By Arno Maierbrugger/Gulf Times correspondent/Bangkok
The development agency of the Philippine’s southernmost province of Mindanao is eager to use Islamic finance vehicles to fund infrastructure projects in the region where about one fifth of the 25.5mn-population identifies itself as Muslim.
The projects are part of Philippine President Rodrigo Duterte’s massive “Build.Build.Build” programme which has earmarked no less than 8.4tn pesos ($157.4bn) in investments for the entire country over the next five years into airports, railways, bus rapid transits, roads and bridges, as well as seaports.
In a first step, plans are to issue Islamic bonds, or sukuk, to fund large infrastructure projects for the Mindanao island group and also raise funds for the rebuilding of Marawi City, which has been almost completely destroyed last year by five months of armed conflict between government and Islamic State-inspired militants.
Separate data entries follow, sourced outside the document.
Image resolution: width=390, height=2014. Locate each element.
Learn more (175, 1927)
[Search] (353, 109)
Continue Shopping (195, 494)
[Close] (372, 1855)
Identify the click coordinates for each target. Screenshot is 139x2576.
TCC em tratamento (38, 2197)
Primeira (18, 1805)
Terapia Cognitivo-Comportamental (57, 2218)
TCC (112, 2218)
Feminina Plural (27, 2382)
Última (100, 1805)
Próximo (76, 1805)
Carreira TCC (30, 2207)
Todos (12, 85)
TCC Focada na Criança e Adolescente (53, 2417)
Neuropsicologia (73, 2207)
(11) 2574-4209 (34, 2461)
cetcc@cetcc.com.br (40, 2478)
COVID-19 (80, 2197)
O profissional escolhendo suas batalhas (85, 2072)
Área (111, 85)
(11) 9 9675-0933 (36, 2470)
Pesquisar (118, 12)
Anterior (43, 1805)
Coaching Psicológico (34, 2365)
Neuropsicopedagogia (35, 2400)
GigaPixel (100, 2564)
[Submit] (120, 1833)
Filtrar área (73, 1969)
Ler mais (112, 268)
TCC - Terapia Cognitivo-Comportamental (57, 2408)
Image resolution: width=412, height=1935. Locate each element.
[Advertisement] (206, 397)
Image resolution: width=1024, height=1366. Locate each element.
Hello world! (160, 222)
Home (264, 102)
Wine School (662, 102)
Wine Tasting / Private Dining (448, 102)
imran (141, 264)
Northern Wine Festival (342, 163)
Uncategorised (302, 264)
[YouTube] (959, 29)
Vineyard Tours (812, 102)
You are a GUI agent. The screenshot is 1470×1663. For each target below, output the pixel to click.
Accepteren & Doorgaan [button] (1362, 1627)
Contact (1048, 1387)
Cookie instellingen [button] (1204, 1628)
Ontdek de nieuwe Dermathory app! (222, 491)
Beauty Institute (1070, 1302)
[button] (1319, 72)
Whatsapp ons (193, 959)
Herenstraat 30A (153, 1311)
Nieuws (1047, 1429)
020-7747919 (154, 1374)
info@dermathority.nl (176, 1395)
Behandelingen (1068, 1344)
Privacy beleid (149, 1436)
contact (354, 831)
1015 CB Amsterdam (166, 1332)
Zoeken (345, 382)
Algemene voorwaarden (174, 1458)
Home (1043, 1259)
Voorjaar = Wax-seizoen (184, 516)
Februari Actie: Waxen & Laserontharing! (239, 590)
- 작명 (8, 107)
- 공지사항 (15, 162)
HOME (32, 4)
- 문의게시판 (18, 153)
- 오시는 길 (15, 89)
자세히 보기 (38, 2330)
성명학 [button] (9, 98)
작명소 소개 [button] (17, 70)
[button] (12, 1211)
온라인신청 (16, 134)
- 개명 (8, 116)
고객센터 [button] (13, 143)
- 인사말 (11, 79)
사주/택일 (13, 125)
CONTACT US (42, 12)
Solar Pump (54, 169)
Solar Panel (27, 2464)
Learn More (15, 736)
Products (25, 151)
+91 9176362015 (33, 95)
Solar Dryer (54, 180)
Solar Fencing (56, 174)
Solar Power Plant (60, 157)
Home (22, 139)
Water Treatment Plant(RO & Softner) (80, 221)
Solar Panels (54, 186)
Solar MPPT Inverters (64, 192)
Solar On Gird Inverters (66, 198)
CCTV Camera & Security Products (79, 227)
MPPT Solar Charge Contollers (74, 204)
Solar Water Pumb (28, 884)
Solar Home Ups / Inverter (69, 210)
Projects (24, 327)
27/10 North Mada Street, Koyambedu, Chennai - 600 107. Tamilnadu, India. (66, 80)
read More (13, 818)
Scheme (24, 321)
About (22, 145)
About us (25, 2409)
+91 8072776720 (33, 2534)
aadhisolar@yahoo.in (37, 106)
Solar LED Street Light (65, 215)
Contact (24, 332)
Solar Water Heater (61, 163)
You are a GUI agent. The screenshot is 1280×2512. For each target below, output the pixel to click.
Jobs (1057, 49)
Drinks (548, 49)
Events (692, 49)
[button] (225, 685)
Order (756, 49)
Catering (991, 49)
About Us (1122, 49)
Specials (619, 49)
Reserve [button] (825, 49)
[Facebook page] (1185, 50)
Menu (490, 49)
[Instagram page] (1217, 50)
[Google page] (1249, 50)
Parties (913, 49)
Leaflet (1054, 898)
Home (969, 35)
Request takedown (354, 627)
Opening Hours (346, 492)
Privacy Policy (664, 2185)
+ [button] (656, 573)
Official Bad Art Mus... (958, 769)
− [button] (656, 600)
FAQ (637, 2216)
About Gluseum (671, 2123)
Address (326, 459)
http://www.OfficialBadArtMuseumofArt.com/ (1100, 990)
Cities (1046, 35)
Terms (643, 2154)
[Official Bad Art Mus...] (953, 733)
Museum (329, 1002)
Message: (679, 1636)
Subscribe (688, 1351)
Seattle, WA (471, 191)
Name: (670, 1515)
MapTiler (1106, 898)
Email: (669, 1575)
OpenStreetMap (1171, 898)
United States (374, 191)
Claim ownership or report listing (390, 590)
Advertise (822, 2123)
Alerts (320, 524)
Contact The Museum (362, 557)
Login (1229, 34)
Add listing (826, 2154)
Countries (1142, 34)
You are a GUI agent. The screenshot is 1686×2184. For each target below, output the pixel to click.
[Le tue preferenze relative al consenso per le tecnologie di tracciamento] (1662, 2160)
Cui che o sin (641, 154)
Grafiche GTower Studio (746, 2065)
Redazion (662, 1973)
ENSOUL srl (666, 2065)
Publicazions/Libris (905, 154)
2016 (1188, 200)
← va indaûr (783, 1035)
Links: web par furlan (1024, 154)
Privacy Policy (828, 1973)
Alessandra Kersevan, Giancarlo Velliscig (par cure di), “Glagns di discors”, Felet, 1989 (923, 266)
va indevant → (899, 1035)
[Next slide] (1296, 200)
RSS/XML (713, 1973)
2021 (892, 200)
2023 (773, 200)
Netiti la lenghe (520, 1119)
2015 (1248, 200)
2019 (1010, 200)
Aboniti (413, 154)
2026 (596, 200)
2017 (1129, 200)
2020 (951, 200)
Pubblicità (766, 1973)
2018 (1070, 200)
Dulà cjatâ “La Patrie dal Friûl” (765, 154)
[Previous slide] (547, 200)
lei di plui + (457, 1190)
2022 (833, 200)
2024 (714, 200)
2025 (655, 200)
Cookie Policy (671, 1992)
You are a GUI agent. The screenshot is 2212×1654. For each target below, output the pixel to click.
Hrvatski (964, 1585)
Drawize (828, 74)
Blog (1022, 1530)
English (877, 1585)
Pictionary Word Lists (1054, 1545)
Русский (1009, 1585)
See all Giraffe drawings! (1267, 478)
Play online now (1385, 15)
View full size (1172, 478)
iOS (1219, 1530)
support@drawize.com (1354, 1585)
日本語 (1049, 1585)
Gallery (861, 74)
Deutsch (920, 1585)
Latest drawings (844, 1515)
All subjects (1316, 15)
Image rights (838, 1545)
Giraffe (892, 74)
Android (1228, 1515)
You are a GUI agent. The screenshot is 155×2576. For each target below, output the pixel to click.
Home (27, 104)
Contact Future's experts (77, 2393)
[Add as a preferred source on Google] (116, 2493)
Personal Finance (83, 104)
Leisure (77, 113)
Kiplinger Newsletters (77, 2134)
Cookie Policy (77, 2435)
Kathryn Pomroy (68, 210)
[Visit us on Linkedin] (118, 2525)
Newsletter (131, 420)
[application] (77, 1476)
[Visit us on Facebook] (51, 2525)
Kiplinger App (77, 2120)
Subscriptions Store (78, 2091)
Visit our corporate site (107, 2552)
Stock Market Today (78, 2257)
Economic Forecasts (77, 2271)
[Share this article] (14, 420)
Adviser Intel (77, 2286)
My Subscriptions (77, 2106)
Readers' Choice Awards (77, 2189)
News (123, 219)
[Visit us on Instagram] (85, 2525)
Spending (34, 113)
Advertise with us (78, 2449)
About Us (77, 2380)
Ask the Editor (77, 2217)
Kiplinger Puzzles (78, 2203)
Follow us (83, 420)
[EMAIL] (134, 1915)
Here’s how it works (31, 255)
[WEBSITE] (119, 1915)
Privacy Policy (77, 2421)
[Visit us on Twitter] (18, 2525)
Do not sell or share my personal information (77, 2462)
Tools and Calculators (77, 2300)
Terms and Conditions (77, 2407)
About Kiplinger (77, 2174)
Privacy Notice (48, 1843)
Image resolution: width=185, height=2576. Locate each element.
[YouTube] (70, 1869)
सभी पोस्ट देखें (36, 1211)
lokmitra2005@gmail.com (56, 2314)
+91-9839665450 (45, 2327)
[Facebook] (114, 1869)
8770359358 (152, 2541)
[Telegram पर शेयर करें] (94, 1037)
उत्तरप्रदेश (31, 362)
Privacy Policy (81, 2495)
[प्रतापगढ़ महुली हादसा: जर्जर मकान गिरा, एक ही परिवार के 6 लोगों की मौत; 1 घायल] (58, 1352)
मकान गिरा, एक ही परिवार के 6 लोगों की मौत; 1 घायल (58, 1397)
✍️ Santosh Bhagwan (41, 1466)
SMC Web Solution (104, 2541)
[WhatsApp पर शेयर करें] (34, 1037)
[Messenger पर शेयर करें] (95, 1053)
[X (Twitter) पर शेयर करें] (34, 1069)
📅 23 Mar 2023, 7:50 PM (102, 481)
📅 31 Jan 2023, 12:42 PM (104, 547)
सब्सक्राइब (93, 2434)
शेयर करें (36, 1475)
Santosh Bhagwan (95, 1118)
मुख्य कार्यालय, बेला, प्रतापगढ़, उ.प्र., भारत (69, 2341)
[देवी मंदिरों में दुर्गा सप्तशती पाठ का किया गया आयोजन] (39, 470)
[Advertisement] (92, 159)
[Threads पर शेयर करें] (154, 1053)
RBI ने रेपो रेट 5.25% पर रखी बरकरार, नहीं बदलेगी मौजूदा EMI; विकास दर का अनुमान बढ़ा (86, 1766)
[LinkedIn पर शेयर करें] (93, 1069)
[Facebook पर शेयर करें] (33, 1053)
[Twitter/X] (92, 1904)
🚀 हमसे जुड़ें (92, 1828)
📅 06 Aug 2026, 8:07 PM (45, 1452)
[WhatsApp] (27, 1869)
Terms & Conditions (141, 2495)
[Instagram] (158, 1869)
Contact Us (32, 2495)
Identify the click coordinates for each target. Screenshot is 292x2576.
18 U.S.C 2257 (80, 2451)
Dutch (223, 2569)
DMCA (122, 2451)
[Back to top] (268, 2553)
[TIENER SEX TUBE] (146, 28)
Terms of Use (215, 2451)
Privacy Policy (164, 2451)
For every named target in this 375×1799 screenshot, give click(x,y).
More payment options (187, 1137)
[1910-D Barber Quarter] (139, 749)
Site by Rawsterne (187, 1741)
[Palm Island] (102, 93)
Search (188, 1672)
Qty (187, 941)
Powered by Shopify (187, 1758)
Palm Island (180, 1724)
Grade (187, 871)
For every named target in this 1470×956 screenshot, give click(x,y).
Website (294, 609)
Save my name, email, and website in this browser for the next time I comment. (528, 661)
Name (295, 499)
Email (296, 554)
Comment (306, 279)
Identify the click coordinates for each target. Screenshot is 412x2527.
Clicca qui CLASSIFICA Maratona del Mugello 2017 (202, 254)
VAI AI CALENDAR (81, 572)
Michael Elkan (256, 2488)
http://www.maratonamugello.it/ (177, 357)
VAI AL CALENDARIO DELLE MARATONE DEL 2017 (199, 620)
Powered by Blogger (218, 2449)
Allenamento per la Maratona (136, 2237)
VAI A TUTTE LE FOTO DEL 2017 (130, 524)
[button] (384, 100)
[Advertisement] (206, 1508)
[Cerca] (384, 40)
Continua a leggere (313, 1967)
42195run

According to Romeo Montenegro, director of the Mindanao Development Authority, or MinDA, the Islamic financing initiatives could be made through state-owned Al Amanah Islamic Investment Bank of the Philippines, which would issue sukuk for public, public-private or privately-led projects. Al Amanah, a subsidiary of the state-owned Development Bank of the Philippines, is currently the only bank in the Philippines licensed to do Islamic banking.
To put state-backed Al Amanah into play would be necessary since most conventional banks are shying away to finance projects in Mindanao due to the region’s small market size and prevailing security issues, Montenegro argued. On top of that, few of them are engaged in microfinance, one important banking segment to alleviate poverty in Mindanao.
In order to enable the Islamic financing process, a proposed bill has been pushed in Congress to allow access to sukuk and similar Islamic finance vehicles. However, Montenegro said he has also approached the Philippines central bank and asked them to release policies which would allow for Islamic finance funding without legislation from Congress for the time being.
This could be a shortcut to deploy Shariah-compliant financing instruments and also allow Middle East countries which have expressed interest in investing in Mindanao, among them Qatar, to do so. Neighbouring Malaysia is also one possible investment candidate as the country has interest to improve the economic status of Mindanao and reduce poverty in order to eliminate root causes for Islamist tendencies in the region, which frequently spill over to Malaysia’s easternmost state of Sabah.
In the end, the investments could be huge. Mindanao is in dire need for improvements in transport and power infrastructure after decades of neglect by the central government in Manila. At least four big-ticket projects at a total investment volume of close to 125bn pesos ($2.3bn) are in the planning stage under the “Build, Build, Build” programme. Those are construction and improvement of a 2,750km network of roads and bridges across the province to connect major cities, economic zones and agricultural areas for faster transportation of people, goods and services; a new railway network, Mindanao’s first, to relieve road congestion and reduce transportation costs; an irrigation project for 10,000 hectares of land in 56 conflict-affected areas in an effort to spur farming activities and transform Mindanao into the “rice basket of the Philippines,” as well as improvement of the electricity infrastructure and construction of new power plants in order to put an end to the infamous blackouts that many parts of the province are suffering from, as well as to reduce the power deficit.
On top of that, the recovery and rehabilitation of ruined Marawi City has been made a priority. For this project, investors would co-operate with the Asian Development Bank.